Restate, in full and unchanged, the entries that follow, but not their pictures.
- Opening Delimiter -
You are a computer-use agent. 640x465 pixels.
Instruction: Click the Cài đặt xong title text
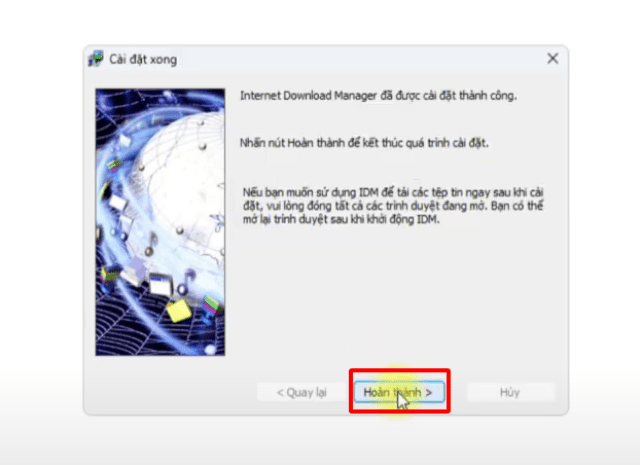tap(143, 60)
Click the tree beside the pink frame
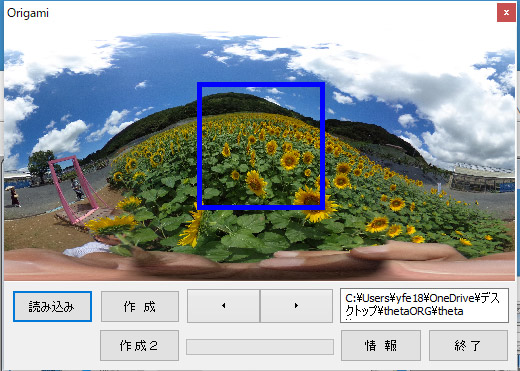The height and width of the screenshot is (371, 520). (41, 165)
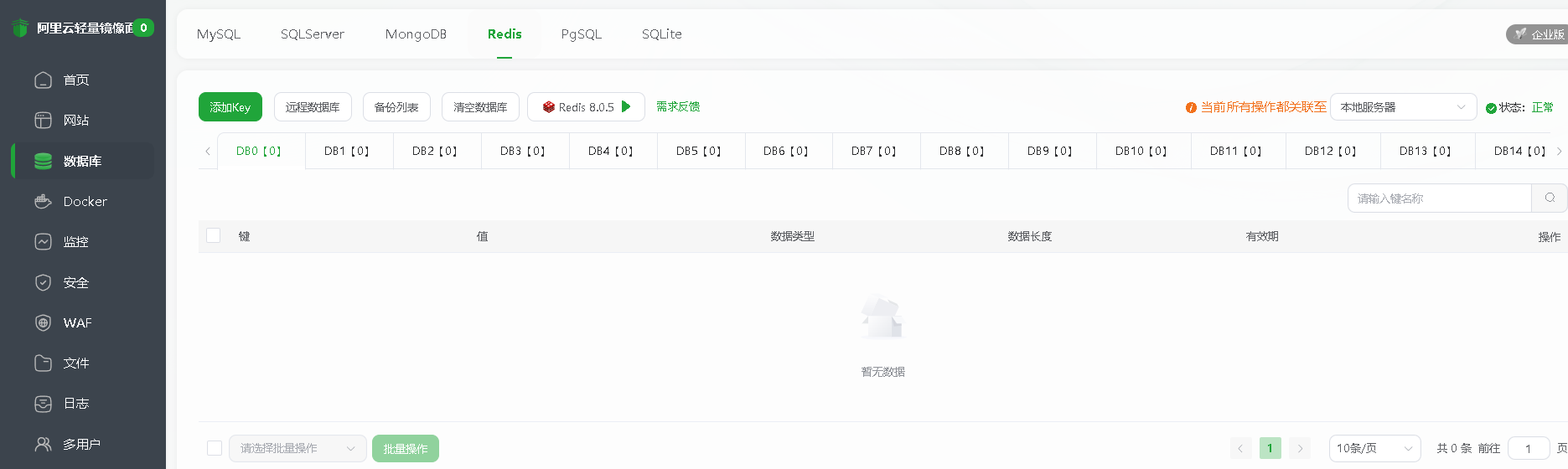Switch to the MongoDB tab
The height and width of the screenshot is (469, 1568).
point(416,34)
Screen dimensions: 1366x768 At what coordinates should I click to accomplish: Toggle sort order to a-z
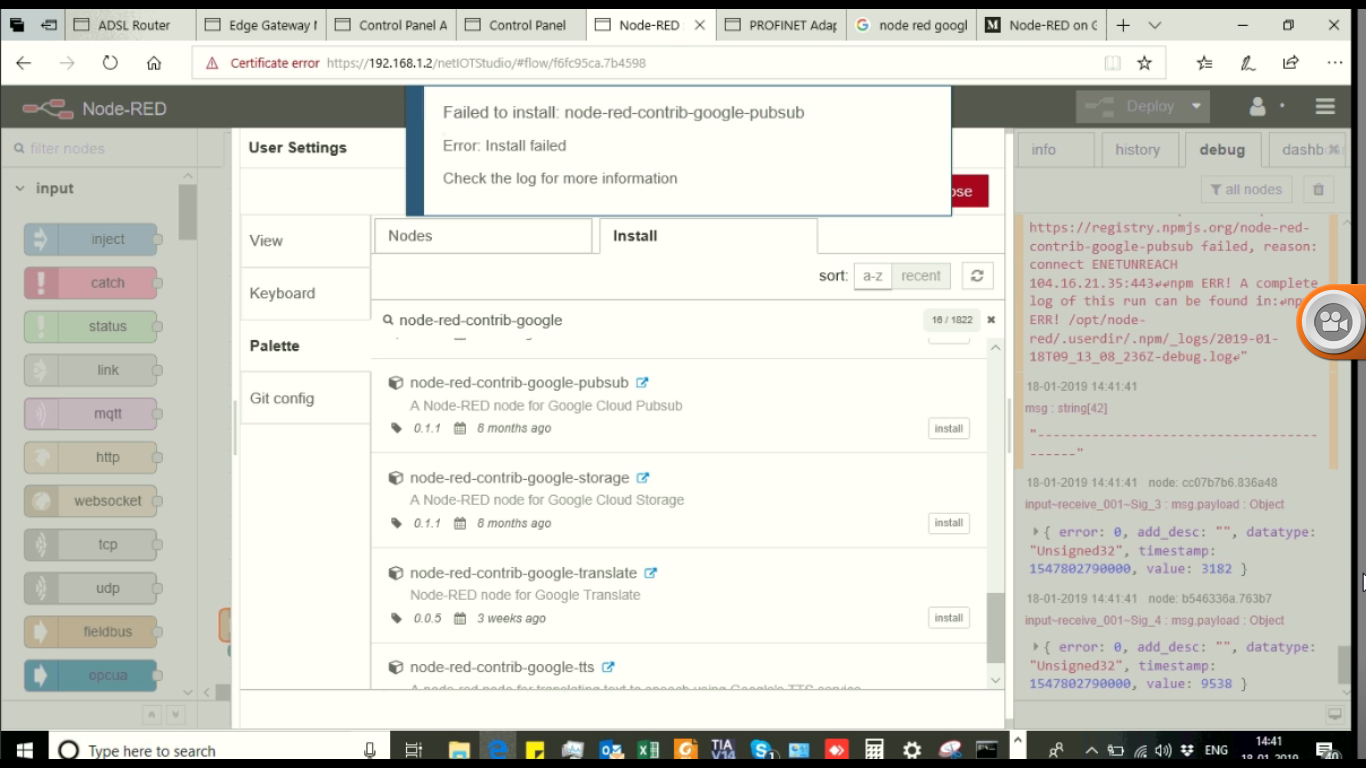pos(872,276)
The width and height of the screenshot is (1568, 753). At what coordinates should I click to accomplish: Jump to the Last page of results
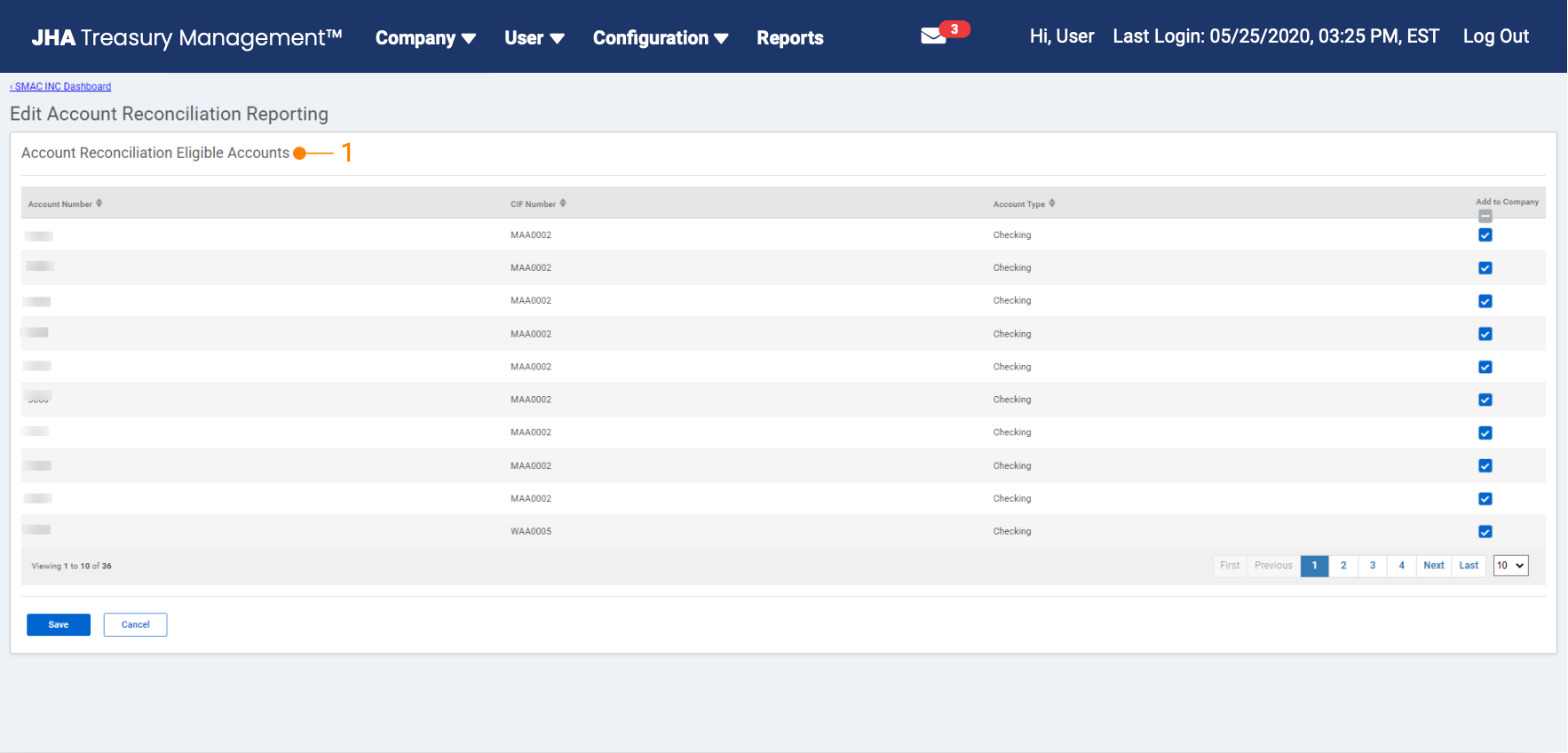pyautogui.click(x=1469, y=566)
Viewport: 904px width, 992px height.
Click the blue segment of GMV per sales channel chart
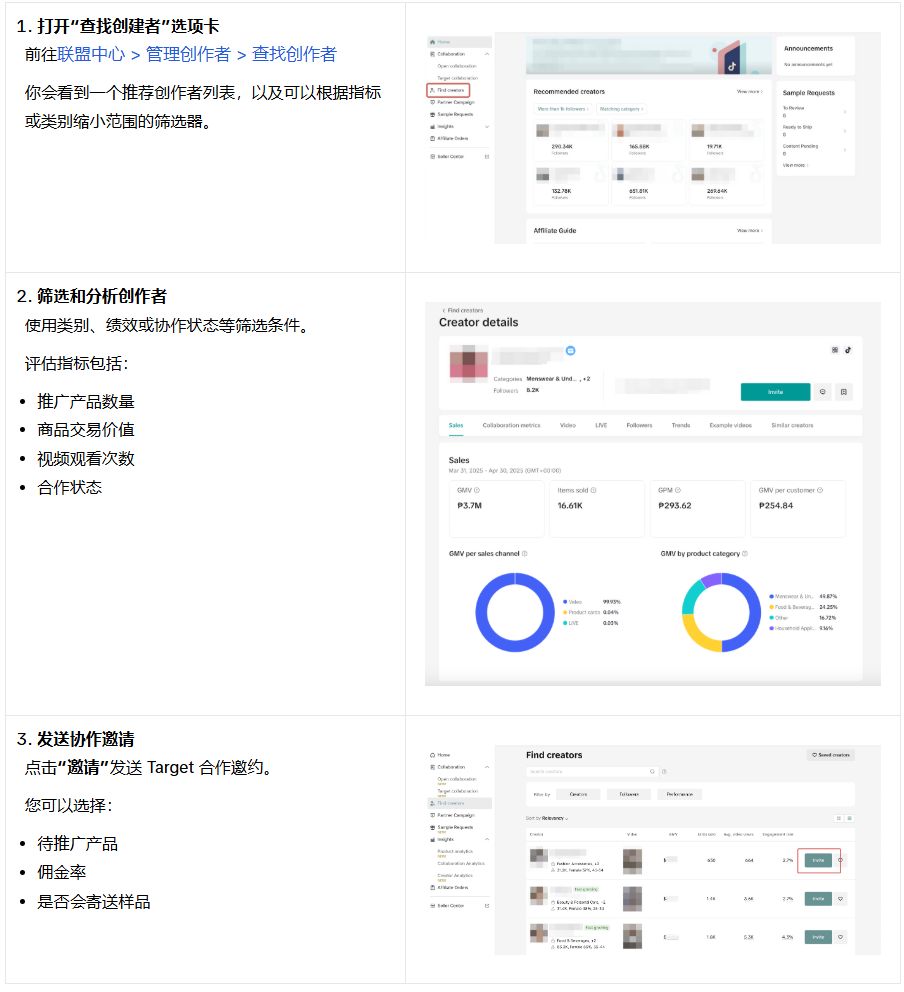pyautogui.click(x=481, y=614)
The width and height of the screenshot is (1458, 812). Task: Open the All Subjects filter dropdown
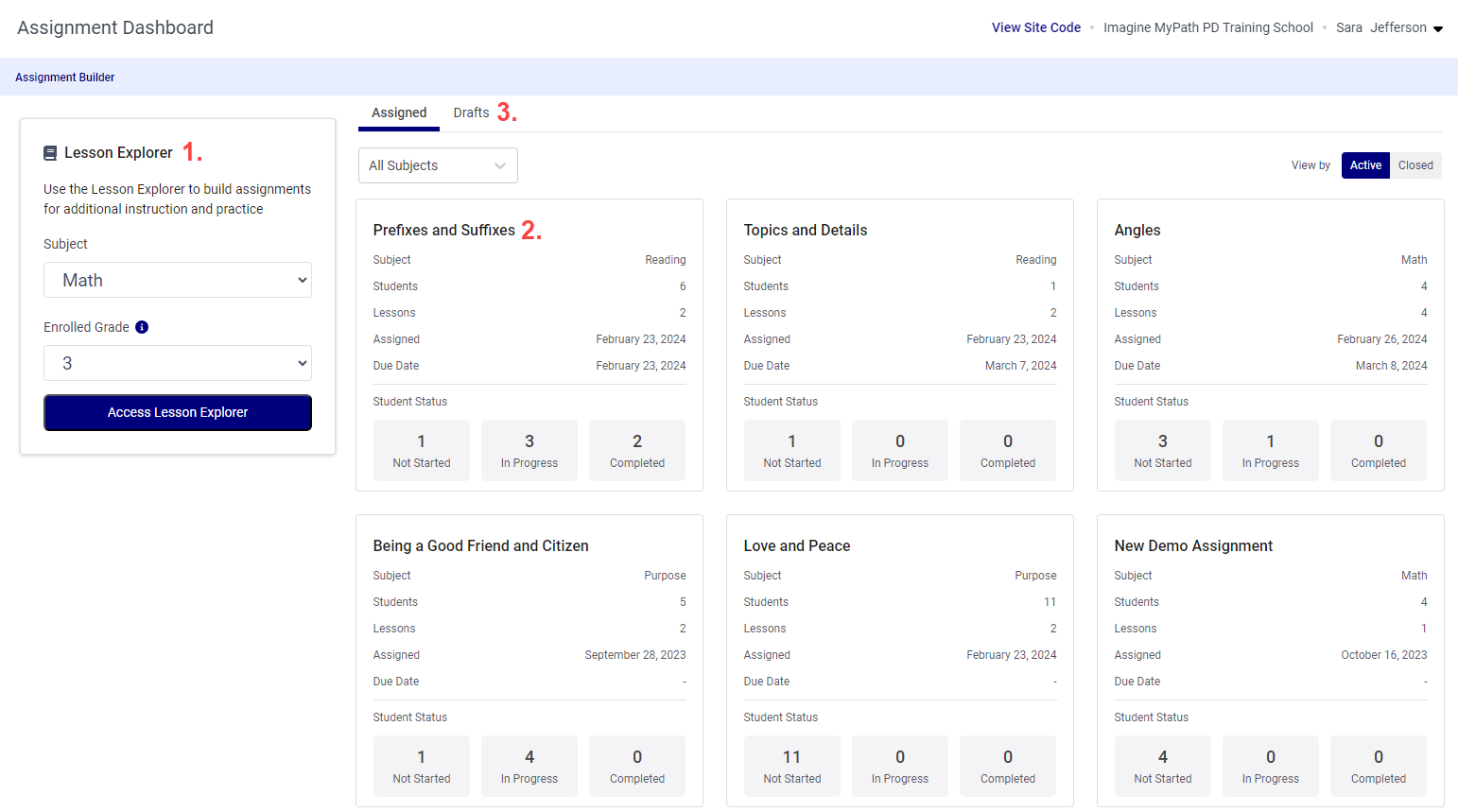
- Closing Delimiter -
● **Answer box**:
You are a computer-use agent. 640x465 pixels.
Instruction: Click the Cài đặt xong title text
tap(143, 60)
Click the tree beside the pink frame
The height and width of the screenshot is (371, 520). (41, 165)
Switch to the MongoDB tab
The height and width of the screenshot is (469, 1568).
point(416,34)
Screen dimensions: 1366x768 At what coordinates should I click to accomplish: Toggle sort order to a-z
pos(872,276)
The width and height of the screenshot is (1568, 753). At what coordinates should I click to accomplish: Jump to the Last page of results
pyautogui.click(x=1469, y=566)
Viewport: 904px width, 992px height.
Click the blue segment of GMV per sales channel chart
pyautogui.click(x=481, y=614)
The width and height of the screenshot is (1458, 812). Task: Open the All Subjects filter dropdown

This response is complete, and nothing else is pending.